In the above configuration, Nginx "integrates" the two sets of web services we mentioned from Ruby and Node, and performs basic caching operations for static resources, and does a week-long LRU cache for cacheable content.

Seeing this, our service seems to be running normally. But is there really no problem?

Application bug fixes and architecture tuning

When we got the service up and running, even though the application seemed to be working fine, at this point we ran into the first problem. The warning message "X-Accel-Mapping header missing" frequently appears in the log.

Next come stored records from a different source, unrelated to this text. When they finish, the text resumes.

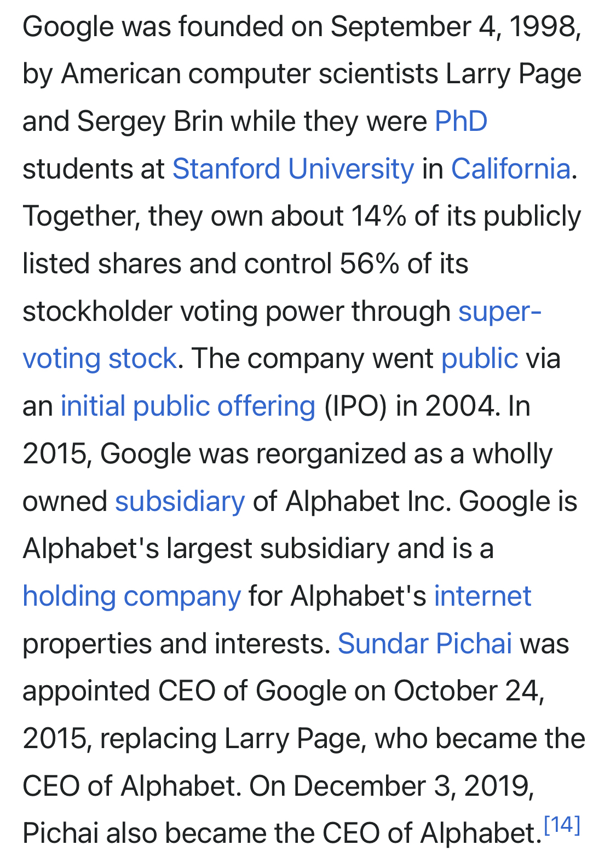Click 'American computer scientists' text
The height and width of the screenshot is (862, 616).
point(249,74)
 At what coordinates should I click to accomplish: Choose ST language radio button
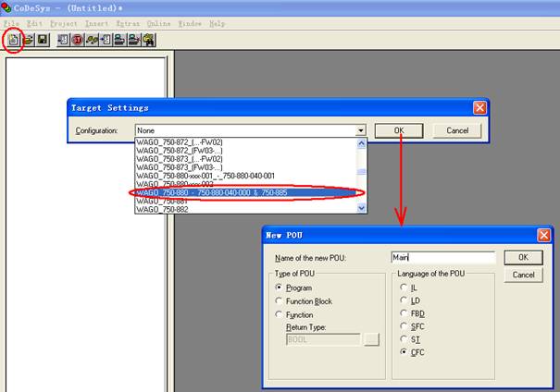point(404,340)
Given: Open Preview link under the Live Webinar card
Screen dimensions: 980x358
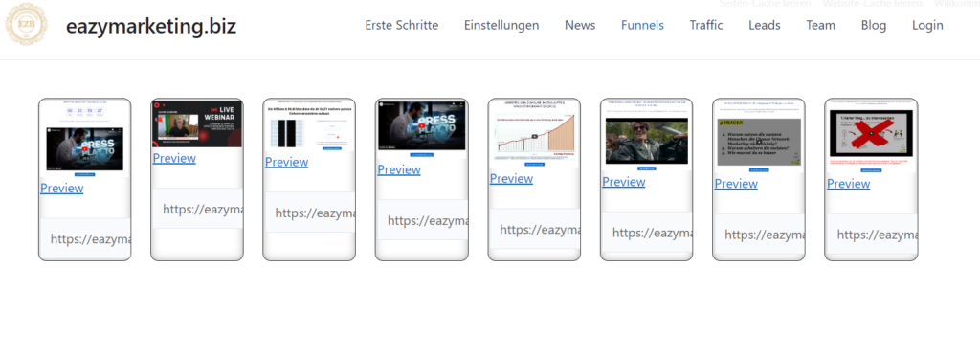Looking at the screenshot, I should (174, 158).
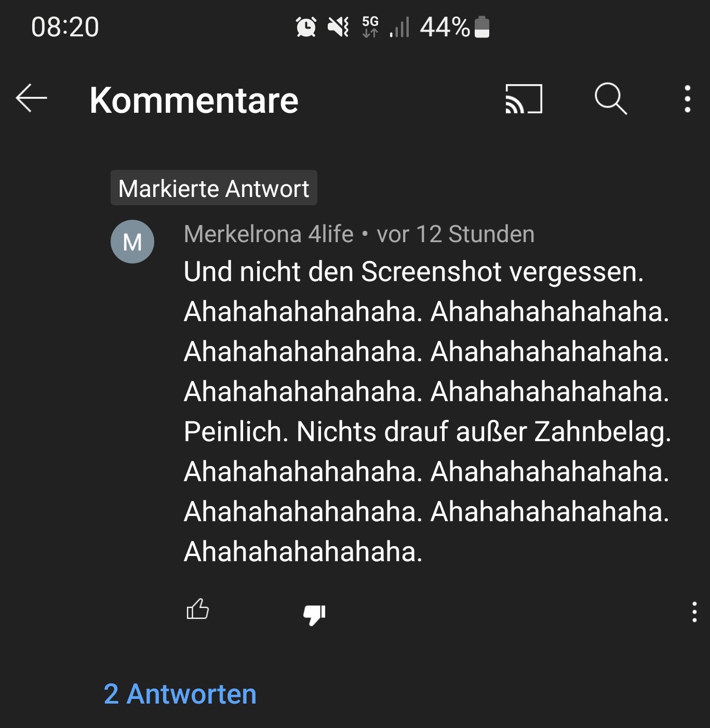Tap the muted sound status icon
Image resolution: width=710 pixels, height=728 pixels.
click(339, 27)
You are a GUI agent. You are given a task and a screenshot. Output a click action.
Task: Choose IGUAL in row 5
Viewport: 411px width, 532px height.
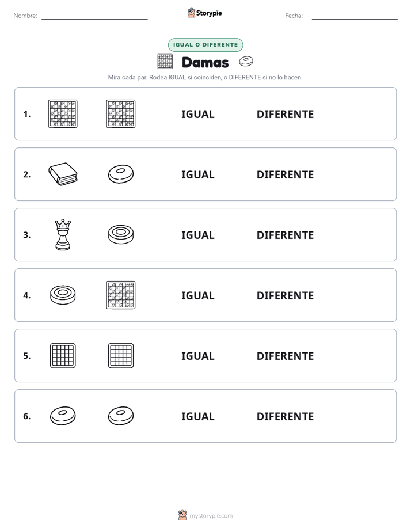click(x=197, y=356)
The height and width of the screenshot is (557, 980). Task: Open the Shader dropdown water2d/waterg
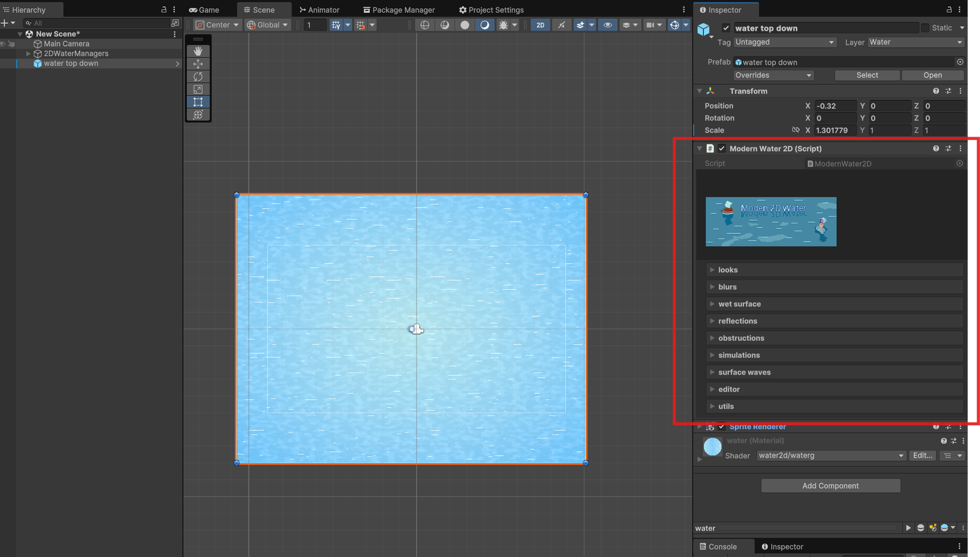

The reason for triggering this problem https://github.com/mastodon/mastodon/issues/3221 , but the community has not given a good solution. The solution to this problem is actually very simple. It is enough to completely move the static resources out of the Ruby Web service: firstly, it can solve this problem, and secondly, it can improve the overall performance of the service, and make the service easier to scale horizontally in the future.

At the same time, when we try to upload pictures or videos, you will find that we always get an error return due to the permissions of the container mount directory. Some people will use the chmod 777 Dafa to solve the problem, but this is not a best practice: there are potential security problems, and the ability of your application to scale horizontally becomes very poor.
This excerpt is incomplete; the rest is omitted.